Worum geht es inhaltlich?

Freie Stellen im ärztlichen Bereich adäquat zu besetzten, ist besonders in einem ländlichen Bereich wie Schleswig-Holstein und bei dem aktuellen Ärztemangel eine schwierige Herausforderung.

Bei allem modernen Employer-Branding und Kandidaten-Sourcing erfreut sich die Stellenanzeige dennoch ungebrochener Beliebtheit. Sie wird oft nur als ‚untergeordnetes‘ Mittel gehandelt, verschlingt jedoch in den meisten Häusern die größten Budgets. Fragt sich also, wo man mit größtmöglichem Erfolg schaltet. Personalberater raten gern einfach dazu, möglichst viel und breit zu schalten – die Kosten bleiben dabei ungeachtet. Bisherige Studien fragen stets Personalleiter und -abteilungen, wo sie schalten. Die Studie hingegen befragt die Zielgruppe direkt – wo informieren sich Klinikärzte (und Medizinstudenten) über Stellenausschreibungen. Auch demographische Unterschiede wird sie ergründen.

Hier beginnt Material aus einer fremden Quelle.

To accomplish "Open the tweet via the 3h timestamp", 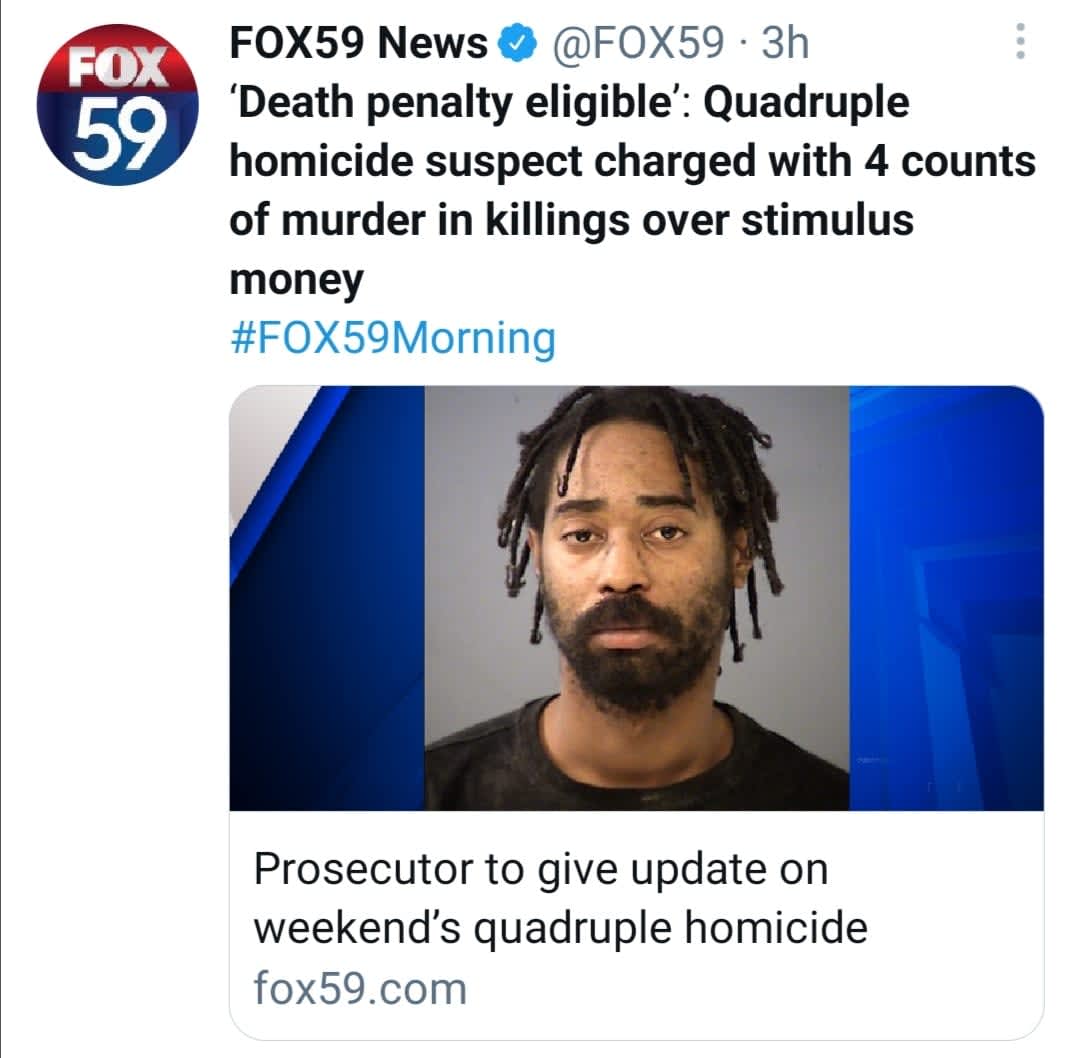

Diese Befragung ist vom 01.-28.02.2019 unter folgendem Link zu erreichen:

www.soscisurvey.de/aerzte-sh/

Alle Antworten bleiben absolut anonym. Sie wird im Gegenzug pro Teilnehmer an der Studie (der/die den Bogen vollständig ausfüllt) 0,50€ an „Ärzte ohne Grenzen“ spenden.